In 1953, Soble purchased the Barton Arena as well as the Hamilton Tigers hockey team of the OHA Senior League; he planned to build a new arena, to be called the Hamilton Forum, to replace the antiquated arena where the Tigers had been playing. He also bought the Hamilton Cubs of the OHA Junior League. Subsequently, he became a governor of the Hamilton Tiger Cat football club.

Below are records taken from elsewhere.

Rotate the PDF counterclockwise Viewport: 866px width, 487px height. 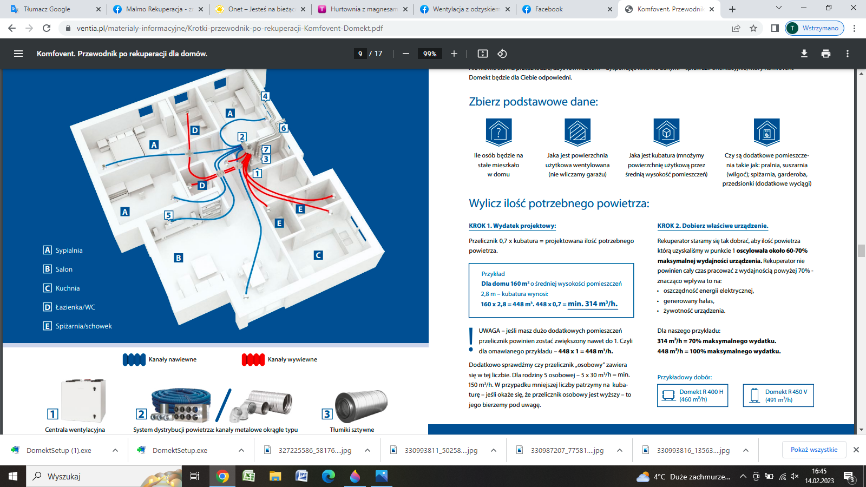coord(502,54)
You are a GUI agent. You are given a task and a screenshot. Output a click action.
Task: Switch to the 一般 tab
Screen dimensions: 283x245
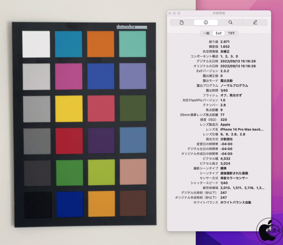pyautogui.click(x=206, y=33)
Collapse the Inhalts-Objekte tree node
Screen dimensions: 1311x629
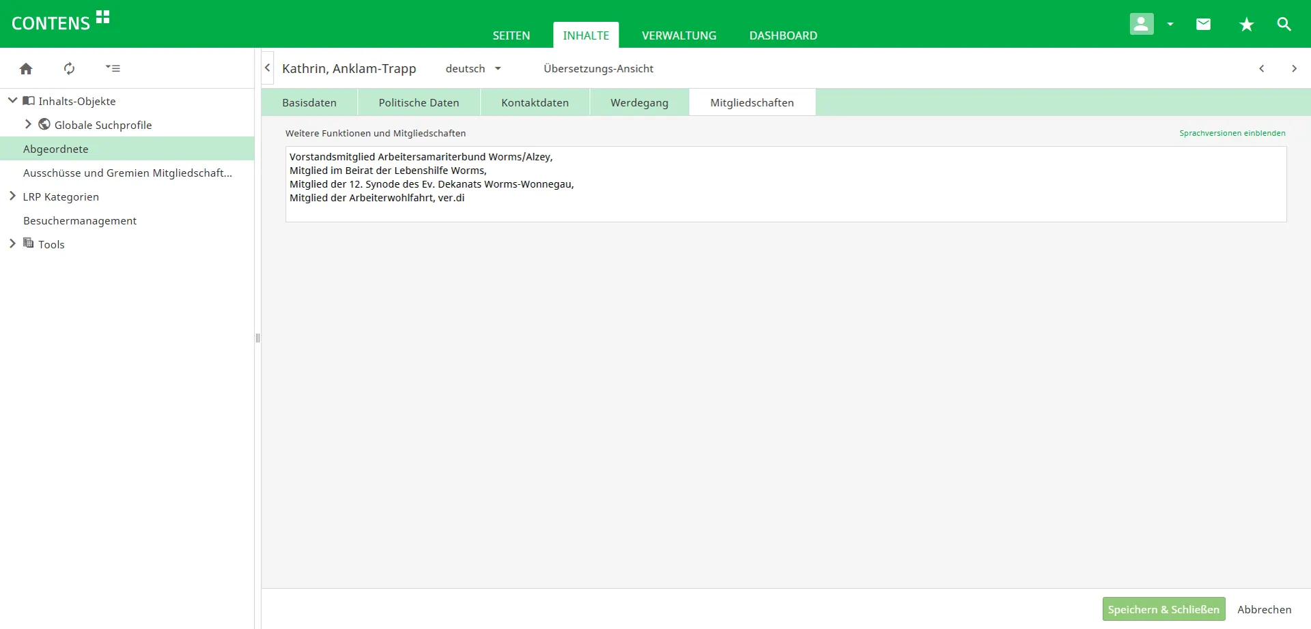coord(12,101)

In addition to being a radio station manager and owner, and the owner of a sports franchise, he was asked by the mayor of Hamilton to help the city with its public housing crisis in 1961. He won public support for the city's urban renewal plans, and was subsequently appointed to the Ontario housing advisory committee, and became its chairman. He was also involved in many other civic projects, including backing a medical school for Hamilton's McMaster University.

==Network proposal==
In an era before cable TV became well-known, Soble was already envisioning turning CHCH-TV into a "satellite superstation." He wanted to establish a new Canada-wide television network, submitting a brief to the Board of Broadcast Governors in 1966 proposing a satellite-fed network to be branded as NTV; the idea was controversial at the time, as it would have required the BBG to grant Soble 96 additional licenses for rebroadcasting stations in local media markets in addition to his existing license for CHCH as the network's planned flagship. Soble had originally formulated the plan after failing in a bid to acquire CTV.

==Final years==
Soble died suddenly on December 16, 1966. He had been ill for several weeks, and both overwork and exhaustion were cited as factors in his death. The official cause of death was a heart attack. He was only 55 years old. His death was mourned by political figures, broadcasting colleagues, and many people who regarded him as a humanitarian; even Canada's Prime Minister Lester Pearson issued a statement expressing his regrets. Soble's widow Frances took over his position as president of CHCH and CHML, while a former employee of his, Al Bruner, shepherded the first full application for a network in 1968. After leaving Niagara Television in 1969, Bruner established Global Communications, which resubmitted a revised network proposal in 1970 and eventually won the license to launch the Global network. Also, in 1988, Soble's daughter Donna Soble Kaufman, who had been raised around CHML and CHCH-TV, spent a year running Selkirk Communications, the company that owned both properties at that time.

Soble was posthumously inducted into the CAB's Hall of Fame in 1985. In 2007, he was posthumously inducted into CHML's Hall of Fame.